» **What you will do**
Please count how many lines in the rows below contain the string "dimensions", with uppercase and lowercase treated as different, and reply with the number alone.

+++

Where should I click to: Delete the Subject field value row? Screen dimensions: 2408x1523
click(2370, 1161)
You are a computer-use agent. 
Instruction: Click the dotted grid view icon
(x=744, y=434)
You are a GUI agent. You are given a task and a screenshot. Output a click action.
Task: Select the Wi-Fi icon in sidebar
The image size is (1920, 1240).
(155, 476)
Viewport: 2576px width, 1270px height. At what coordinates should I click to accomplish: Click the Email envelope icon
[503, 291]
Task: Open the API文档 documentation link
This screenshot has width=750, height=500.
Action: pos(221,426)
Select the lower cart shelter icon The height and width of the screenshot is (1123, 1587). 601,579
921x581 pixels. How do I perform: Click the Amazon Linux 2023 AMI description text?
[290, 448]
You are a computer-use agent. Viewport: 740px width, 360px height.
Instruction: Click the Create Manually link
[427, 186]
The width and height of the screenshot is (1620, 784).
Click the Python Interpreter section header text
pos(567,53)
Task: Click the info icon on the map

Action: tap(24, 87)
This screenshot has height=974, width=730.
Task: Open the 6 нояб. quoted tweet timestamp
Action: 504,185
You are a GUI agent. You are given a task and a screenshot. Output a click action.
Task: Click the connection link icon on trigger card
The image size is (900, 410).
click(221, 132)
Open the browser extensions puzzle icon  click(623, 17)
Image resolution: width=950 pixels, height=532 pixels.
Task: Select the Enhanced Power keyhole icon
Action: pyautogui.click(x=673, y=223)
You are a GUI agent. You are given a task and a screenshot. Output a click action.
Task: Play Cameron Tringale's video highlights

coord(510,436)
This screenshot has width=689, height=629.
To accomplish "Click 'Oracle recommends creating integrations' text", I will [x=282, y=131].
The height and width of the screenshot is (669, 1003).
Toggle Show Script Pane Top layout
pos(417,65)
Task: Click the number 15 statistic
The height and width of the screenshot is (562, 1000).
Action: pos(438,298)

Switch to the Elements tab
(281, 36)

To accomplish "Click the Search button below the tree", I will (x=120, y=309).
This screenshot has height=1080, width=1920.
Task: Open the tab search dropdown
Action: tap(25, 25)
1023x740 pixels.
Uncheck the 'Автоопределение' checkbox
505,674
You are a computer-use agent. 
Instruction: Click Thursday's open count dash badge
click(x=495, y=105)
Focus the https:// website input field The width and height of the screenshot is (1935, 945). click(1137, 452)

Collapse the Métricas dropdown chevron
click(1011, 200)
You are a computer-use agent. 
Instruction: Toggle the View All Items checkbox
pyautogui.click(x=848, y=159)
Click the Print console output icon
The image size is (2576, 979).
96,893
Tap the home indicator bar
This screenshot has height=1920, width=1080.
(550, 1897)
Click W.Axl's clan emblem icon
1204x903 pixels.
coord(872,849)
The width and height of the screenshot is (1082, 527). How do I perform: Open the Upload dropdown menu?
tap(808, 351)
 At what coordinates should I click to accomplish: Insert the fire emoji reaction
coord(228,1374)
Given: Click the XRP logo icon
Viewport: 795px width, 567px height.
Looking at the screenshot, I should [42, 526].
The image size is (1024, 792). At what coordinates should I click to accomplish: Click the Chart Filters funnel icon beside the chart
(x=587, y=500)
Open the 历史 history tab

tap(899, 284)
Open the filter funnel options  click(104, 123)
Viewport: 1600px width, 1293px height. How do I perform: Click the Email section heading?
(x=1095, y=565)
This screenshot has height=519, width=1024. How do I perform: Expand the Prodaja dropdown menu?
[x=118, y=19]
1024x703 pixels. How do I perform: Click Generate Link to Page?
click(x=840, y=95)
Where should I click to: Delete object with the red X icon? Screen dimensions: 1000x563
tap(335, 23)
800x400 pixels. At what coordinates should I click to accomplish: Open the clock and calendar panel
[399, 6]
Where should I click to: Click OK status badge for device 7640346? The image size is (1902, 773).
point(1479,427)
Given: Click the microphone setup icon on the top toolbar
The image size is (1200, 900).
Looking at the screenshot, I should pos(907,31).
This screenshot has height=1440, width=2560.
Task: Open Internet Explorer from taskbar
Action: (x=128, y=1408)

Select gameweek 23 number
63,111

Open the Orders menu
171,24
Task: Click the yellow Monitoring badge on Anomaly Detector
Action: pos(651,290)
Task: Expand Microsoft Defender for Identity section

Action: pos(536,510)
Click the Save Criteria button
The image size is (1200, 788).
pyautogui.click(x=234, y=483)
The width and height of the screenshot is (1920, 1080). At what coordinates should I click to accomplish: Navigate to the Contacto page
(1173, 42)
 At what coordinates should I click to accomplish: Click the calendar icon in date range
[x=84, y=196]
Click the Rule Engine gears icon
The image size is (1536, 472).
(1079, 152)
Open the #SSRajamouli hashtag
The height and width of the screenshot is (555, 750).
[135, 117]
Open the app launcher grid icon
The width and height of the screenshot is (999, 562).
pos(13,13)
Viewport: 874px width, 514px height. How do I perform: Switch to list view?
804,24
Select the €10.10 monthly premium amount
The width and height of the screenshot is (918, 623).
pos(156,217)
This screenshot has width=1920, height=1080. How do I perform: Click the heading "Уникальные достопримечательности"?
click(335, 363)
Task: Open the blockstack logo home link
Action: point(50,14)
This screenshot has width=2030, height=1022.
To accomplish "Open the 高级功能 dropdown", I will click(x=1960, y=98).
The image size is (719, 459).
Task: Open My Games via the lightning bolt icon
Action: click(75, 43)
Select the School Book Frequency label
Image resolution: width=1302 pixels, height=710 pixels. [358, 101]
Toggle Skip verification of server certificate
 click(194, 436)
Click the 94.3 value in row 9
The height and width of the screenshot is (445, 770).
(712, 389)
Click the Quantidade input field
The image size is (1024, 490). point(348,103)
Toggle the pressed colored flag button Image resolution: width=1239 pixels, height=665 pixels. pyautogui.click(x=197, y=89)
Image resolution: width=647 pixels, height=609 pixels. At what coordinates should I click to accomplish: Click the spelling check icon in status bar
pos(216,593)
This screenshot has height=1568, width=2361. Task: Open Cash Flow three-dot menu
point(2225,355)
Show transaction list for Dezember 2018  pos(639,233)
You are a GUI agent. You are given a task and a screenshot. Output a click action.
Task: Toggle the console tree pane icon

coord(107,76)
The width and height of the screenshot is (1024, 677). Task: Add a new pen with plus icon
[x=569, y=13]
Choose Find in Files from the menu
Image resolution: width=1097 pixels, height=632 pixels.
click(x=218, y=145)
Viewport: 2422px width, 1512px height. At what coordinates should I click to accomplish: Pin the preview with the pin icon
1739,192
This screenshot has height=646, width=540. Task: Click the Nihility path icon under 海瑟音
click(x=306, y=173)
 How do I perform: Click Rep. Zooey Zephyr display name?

+++

» **Expected answer**
2